→ Provided records:
------------------------------------

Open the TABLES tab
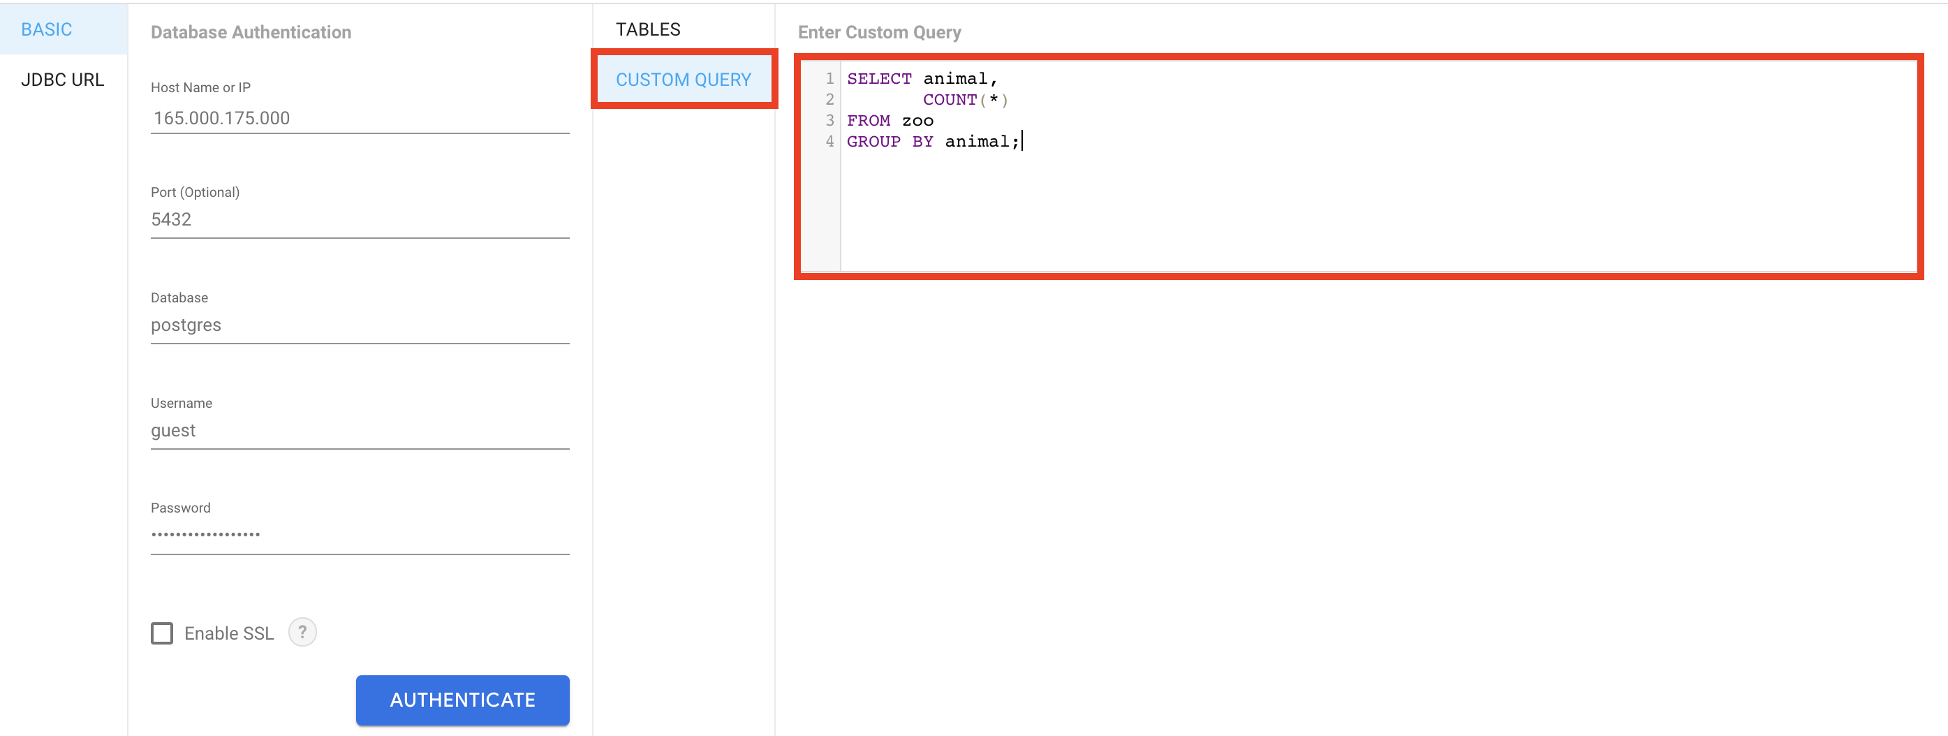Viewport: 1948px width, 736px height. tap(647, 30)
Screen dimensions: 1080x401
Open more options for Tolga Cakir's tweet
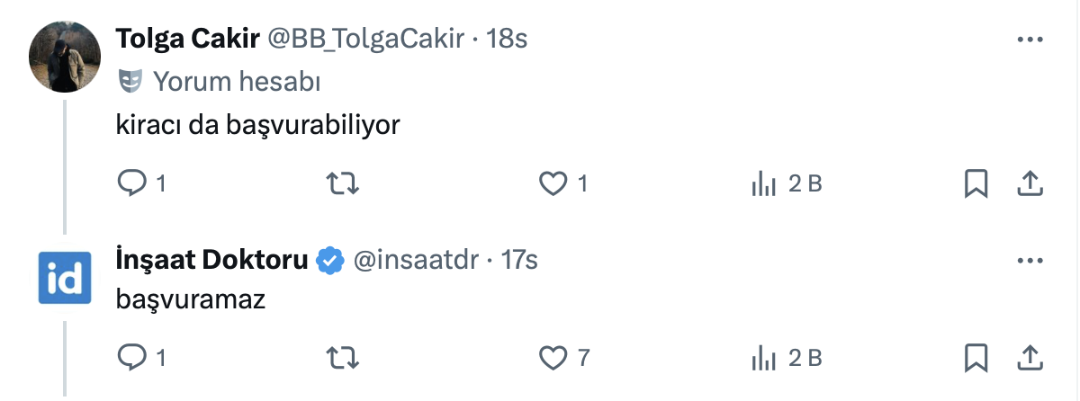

------------------------------------

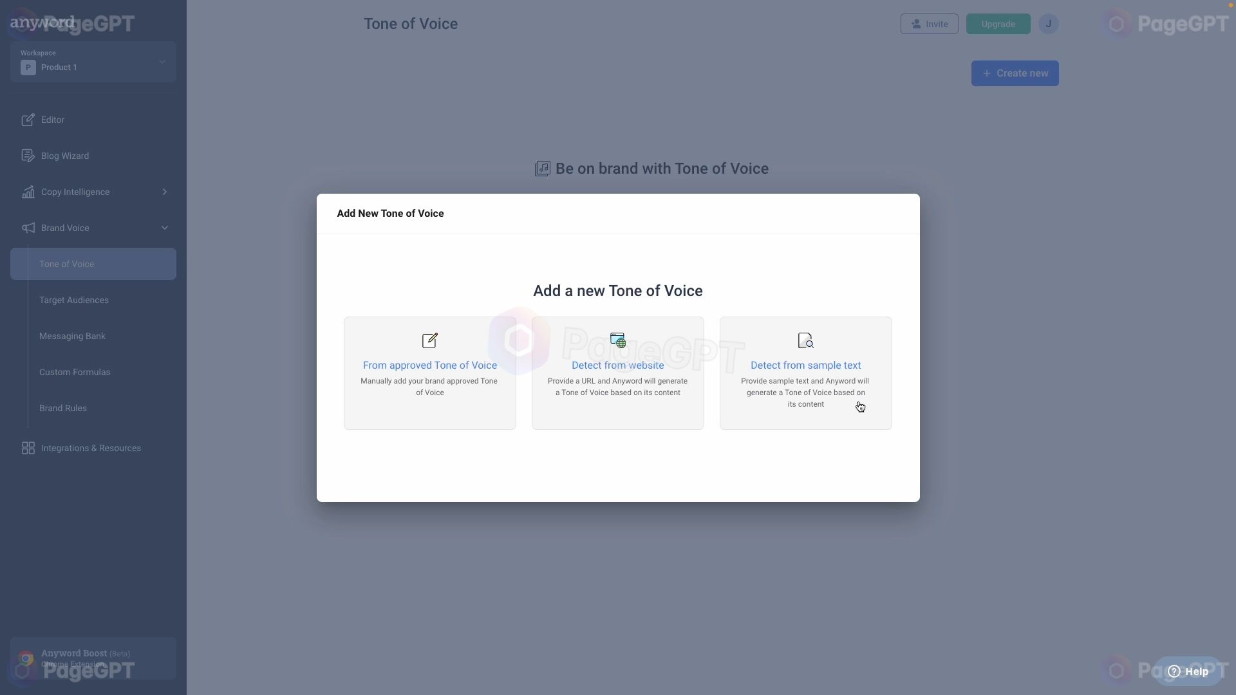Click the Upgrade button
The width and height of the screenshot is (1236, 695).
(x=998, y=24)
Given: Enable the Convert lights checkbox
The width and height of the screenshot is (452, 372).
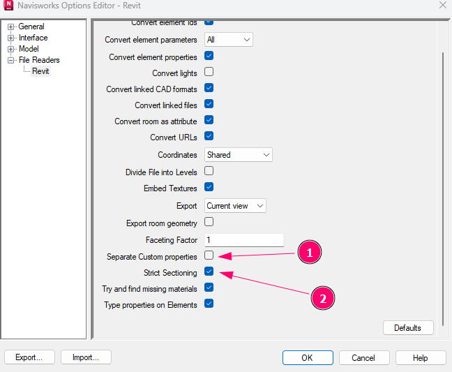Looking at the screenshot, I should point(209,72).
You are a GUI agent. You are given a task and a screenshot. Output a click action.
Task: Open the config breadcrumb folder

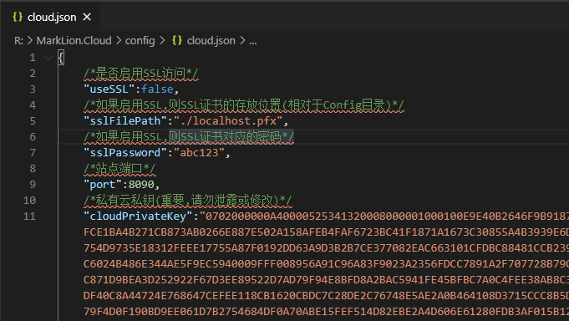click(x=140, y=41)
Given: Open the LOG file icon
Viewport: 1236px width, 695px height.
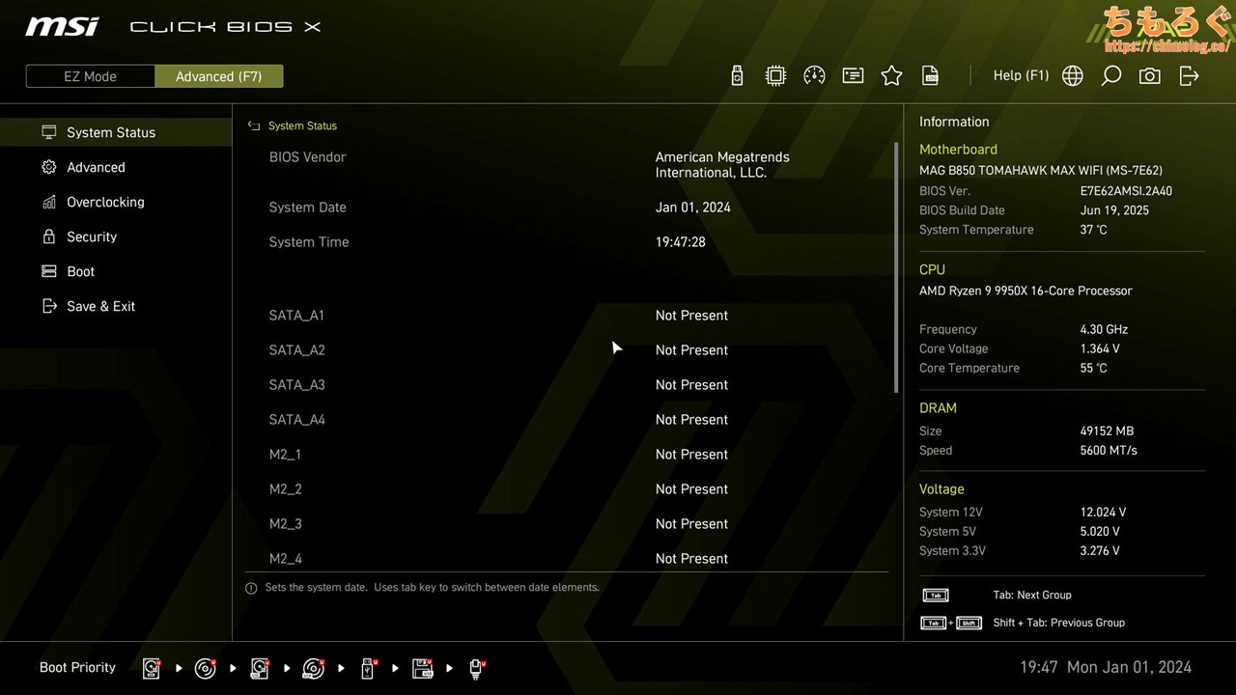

------------------------------------

→ What you should do:
Set the pictures aside and retype exactly the lines above from the line with "The width and height of the screenshot is (452, 372)." to the line with "Given: Open the LOG file icon", both included, adding no others.

→ Response:
The width and height of the screenshot is (452, 372).
Looking at the screenshot, I should point(209,72).
You are a GUI agent. You are given a task and a screenshot. Output a click action.
Task: Open the config breadcrumb folder

click(x=140, y=41)
Given: Open the LOG file icon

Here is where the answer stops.